• Document section
= Ernest Brown (dancer) =

American dancer (1916–2009)

Ernest "Brownie" Brown (April 25, 1916 – August 21, 2009) was an African American tap dancer and last surviving member of the Original Copasetics. He was the dance partner of Charles "Cookie" Cook, with whom he performed from the days of vaudeville into the 1960s, and of Reginald McLaughlin, also known as "Reggio the Hoofer," from 1996 until Brown's death in 2009.

== Early life ==
Ernest Brown was born on April 25, 1916, in Chicago, Illinois, where he professionally danced as a child.

== Career ==

=== Early career ===
At age thirteen, Brown met his longtime dance partner Charles “Cookie” Cook, with whom he performed until the 1960s. They performed in acts such as Garbage And His Two Cans, in which they played the garbage cans, and Sarah Venable's Mammy And Her Picks. They traveled around, touring on the Black vaudeville circuits, arriving back home in Chicago at the Riviera Theater. In 1930, they formed the dance team Cook & Brown and headed to New York.

Cookie and Brownie had developed a dancing and acrobatic routine combining comedy and slapstick humor with sophisticated choreography, character dynamics, and timing. They performed with Duke Ellington, Eartha Kitt, Count Basie, Lena Horne, Cab Calloway, and other jazz legends.

In 1934, Cookie and Brownie opened at New York's Cotton Club, and for over forty years, they headlined in vaudeville, performing at theaters such as New York's Palace, Palladium, Apollo, Roxy Theatre, Radio City Music Hall, the Cotton Club, and at the London Palladium and Latin Casino in Paris. They also appeared in Dorothy Dandridge’s 1942 “soundie” Cow Cow Boogie.

=== Copasetics ===
On December 5, 1949, Brown became a founding member of the Copasetics, a tap group honoring Bill “Bojangles” Robinson, who had died earlier that year, as well as reviving the art of tap. The Copasetics got their name from Bojangles’ famous expression “everything’s copasetic,” meaning “excellent,” and along with Brownie, the group consisted of composer Billy Strayhorn, choreographer Cholly Atkins, Charles “Cookie” Cook, and Honi Coles. Tap dance at this point was declining in popularity in favor of ballet and modern dance on Broadway, but the Copasetics kept it alive through annual dance reviews, boat trips, fundraisers and personal initiatives.

Brownie and Cookie performed the 1952 Broadway revival of the musical Kiss Me, Kate. The Copasetics also performed at the Newport Jazz Festival in 1963 in the “Old Hoofers” act, reviving tap after a fifteen-year decline. In the 1960s, the US State Department sponsored a tour of Africa, on which Cook and Brown performed for Haile Selassie, the emperor of Ethiopia.

• Extracted information

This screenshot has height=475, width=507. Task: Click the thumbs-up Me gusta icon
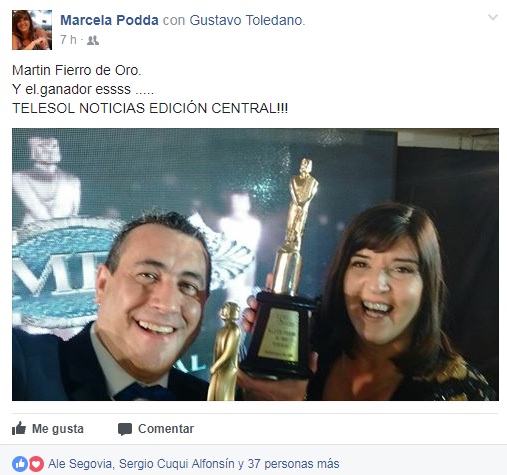click(x=19, y=429)
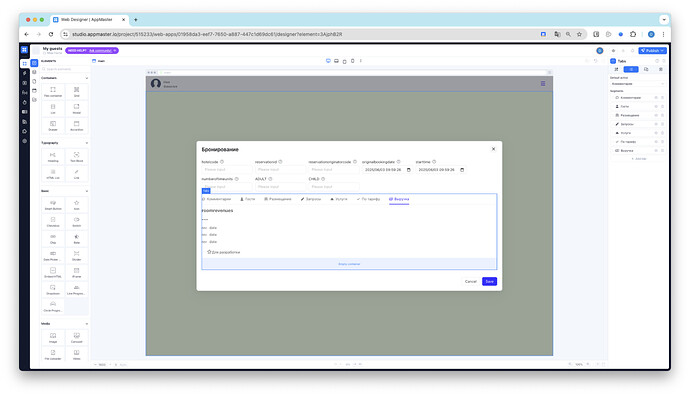Toggle visibility of Размещение segment
Viewport: 690px width, 396px height.
coord(656,115)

• Exercises to complete
• A. In the Ernest Brown article, where did Cookie and Brownie open in 1934?
• B. Based on the Ernest Brown article, answer yes or no to each statement below and quote the words that decide it: (i) Brown was born in Chicago. (ii) The Copasetics were founded in 1950. (iii) Brown's partnership with Reginald McLaughlin began in 1996.
• C. Carry on the Ernest Brown article, starting after its last sentence.

• Answers to the exercises
• A. New York's Cotton Club.

• B.
(i) Yes: "Ernest Brown was born on April 25, 1916, in Chicago, Illinois"
(ii) No: "On December 5, 1949, Brown became a founding member of the Copasetics"
(iii) Yes: "and of Reginald McLaughlin, also known as "Reggio the Hoofer," from 1996 until Brown's death in 2009"

• C.
=== Later career ===
Brownie appeared in the documentary Great Feats of Feet (1977) and Steps in Time (1979), and he taught at the historic By Word of Foot tap festival at the Village Gate (1980). During the 1980s revival of tap, he appeared in the film The Cotton Club (1984), starring Gregory and Maurice Hines, and at the 92nd Street Y in Fifty Years of Tap Dancing. He also performed at the Brooklyn Academy of Music in Tappin' Uptown: A New Tap Musical; at City College's Aaron Davis Hall in An Evening with Charles Cook and Friends (1984); at Chicago's Goodman Theatre in Jane Goldberg's Shoot Me While I'm Happy (1985), at the Boston Opera House in The Great Tap Dance Reunion (1988), and at the Studio Museum of Harlem in Cookie and Friends (1989). Brown also performed at the 1984 Summer Olympic Games in Los Angeles, California.

Charles Cook died in 1991.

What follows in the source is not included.